In some homes you have a subfloor and then a second and that moisture could be coming from in between. 

Keep looking. Infrared cameras are extremely sensitive to moisture so could possibly spot the source and they can be rented.

Others will be along
Bud


----------



## mark sr (Jun 13, 2017)

Sure looks like a water stain. The fix would be coating it with an oil base primer and then touch up with the ceiling paint - if the cause for the moisture is still there, the stain will come back.


----------



## giansean (Mar 4, 2015)

mark sr said:


> Sure looks like a water stain. The fix would be coating it with an oil base primer and then touch up with the ceiling paint - if the cause for the moisture is still there, the stain will come back.


Sigh... it is. I did a little deeper digging using the cell phone to get around corners. It must be relatively new because it's much more wet than before though luckily it has not dripped down elsewhere yet (or even there). Fortunately I can make an access hole in the bottom of a linen closet but UNfortunately it looks to be coming from a two year old new construction bathroom. If any fixtures need attention all that new tile has to come off. FML.


----------



## Nealtw (Jun 22, 2017)

I fixed a shower above a little stain like that. With the amount of wet wood and mold, the shower must have been leaking into the wood work for years before it showed up.


----------



## mark sr (Jun 13, 2017)

Hopefully it will be something minor! The main thing is to find what is leaking. You won't know until then what it will entail to correct it. Hopefully it's something you can fix from the other side of the wall or from below.


----------



## giansean (Mar 4, 2015)

Nealtw said:


> I fixed a shower above a little stain like that. With the amount of wet wood and mold, the shower must have been leaking into the wood work for years before it showed up.
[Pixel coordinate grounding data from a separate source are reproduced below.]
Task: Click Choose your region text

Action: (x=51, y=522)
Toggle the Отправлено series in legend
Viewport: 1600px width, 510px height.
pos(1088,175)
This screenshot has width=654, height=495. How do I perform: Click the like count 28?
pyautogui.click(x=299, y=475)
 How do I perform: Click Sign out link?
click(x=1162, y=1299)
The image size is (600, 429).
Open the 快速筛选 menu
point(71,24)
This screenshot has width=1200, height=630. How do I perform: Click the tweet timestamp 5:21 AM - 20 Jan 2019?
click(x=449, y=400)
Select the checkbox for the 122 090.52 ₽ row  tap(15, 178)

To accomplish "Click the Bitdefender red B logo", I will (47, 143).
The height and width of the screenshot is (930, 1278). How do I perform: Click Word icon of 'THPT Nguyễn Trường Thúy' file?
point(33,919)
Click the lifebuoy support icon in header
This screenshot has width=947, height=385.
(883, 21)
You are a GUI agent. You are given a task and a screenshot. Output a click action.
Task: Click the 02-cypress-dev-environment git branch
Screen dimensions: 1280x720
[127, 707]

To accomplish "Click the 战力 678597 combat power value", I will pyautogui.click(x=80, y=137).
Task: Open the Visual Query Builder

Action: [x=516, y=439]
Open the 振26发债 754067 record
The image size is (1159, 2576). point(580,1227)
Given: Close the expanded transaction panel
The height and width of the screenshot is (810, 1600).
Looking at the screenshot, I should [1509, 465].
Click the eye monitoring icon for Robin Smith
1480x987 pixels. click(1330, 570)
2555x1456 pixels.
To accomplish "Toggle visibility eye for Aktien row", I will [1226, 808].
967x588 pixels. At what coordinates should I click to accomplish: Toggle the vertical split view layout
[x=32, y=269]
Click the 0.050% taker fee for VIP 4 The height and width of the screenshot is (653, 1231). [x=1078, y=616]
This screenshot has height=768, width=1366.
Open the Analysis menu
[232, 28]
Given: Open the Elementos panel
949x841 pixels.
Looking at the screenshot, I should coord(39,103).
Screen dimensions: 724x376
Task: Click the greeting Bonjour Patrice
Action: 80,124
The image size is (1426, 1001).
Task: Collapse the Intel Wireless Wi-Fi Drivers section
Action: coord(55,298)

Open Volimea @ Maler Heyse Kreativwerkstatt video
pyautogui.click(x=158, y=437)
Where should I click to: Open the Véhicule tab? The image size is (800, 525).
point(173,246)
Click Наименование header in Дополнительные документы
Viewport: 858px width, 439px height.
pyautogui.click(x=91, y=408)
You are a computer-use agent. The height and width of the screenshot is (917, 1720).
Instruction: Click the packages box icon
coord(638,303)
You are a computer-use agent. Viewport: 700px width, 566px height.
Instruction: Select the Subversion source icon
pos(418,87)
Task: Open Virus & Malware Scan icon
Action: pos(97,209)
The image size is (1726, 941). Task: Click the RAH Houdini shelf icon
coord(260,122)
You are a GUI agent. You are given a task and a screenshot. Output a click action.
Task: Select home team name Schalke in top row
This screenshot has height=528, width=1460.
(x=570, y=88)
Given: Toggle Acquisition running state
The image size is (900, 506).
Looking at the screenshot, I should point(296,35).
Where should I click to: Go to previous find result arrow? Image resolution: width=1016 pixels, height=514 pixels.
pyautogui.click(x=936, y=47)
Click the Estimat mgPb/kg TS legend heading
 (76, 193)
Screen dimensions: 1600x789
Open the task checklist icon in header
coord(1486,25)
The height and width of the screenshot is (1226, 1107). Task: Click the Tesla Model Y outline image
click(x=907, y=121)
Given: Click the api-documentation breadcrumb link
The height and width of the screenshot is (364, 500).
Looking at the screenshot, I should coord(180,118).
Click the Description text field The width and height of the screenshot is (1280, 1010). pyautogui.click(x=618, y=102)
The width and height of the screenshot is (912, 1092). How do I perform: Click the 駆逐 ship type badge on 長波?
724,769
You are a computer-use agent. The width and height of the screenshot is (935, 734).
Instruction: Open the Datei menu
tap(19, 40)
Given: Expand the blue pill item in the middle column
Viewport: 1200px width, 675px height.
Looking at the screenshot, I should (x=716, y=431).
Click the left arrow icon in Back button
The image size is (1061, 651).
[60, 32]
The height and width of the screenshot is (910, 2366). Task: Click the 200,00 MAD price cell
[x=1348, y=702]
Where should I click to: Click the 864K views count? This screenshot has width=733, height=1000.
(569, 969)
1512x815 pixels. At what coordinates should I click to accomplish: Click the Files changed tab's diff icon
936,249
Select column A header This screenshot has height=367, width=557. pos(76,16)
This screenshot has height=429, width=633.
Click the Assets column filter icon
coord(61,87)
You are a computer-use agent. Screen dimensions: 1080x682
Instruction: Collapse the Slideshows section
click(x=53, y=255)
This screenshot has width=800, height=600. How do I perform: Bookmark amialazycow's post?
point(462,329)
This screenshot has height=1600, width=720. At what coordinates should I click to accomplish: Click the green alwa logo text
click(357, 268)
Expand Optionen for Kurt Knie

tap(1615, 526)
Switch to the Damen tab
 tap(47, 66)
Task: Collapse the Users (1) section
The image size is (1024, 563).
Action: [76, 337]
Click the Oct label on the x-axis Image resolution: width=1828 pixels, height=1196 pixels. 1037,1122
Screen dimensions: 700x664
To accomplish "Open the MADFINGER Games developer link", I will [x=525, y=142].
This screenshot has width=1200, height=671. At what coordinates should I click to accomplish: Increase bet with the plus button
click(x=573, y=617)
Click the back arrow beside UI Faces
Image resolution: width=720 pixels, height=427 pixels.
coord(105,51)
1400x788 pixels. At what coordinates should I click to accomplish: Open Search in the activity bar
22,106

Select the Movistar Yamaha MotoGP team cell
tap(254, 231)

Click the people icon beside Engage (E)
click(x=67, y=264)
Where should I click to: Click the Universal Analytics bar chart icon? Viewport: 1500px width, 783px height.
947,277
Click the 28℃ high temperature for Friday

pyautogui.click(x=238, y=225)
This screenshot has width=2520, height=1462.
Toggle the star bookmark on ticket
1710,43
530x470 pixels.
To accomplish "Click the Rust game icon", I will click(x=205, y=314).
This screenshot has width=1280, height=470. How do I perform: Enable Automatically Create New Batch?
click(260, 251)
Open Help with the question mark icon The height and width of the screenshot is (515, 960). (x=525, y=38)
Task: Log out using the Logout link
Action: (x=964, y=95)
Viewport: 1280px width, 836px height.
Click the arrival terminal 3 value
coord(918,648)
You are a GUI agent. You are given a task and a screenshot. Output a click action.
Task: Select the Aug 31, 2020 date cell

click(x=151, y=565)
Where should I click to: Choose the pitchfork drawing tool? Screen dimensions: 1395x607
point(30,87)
It very well may have. It looked horrible on film last night but stuck a still camera in there today and it looks a lot better. I am wondering (hoping) that it is water running around and into holes in the tile around the fixtures, which are not well sealed off at all.

Have to cut that access hole in the linen closet (the wall to the left at 12 o'clock) so at least I can get a couple few arms up in there to see and feel. New project... yaaaaaaaaaaaaaaay!


----------



## giansean (Mar 4, 2015)

The hole reveals all!

So actually the leak is pretty obvious... unfortunately it's in a sucky location to fix... straight off the drain flange which is part of an overflow/drain assembly made for the tub. Can't imagine how much fun that will be to change out, if I can even get to it from there. Time to post in the plumbing section 

But now it makes sense. It dropped down onto a spot which has an old plaster ceiling on top of sheetrock. Rather than drip through it must have run into the seam and wicked up under the joists into the downstairs room. Guess I know the path of least resistance now.


----------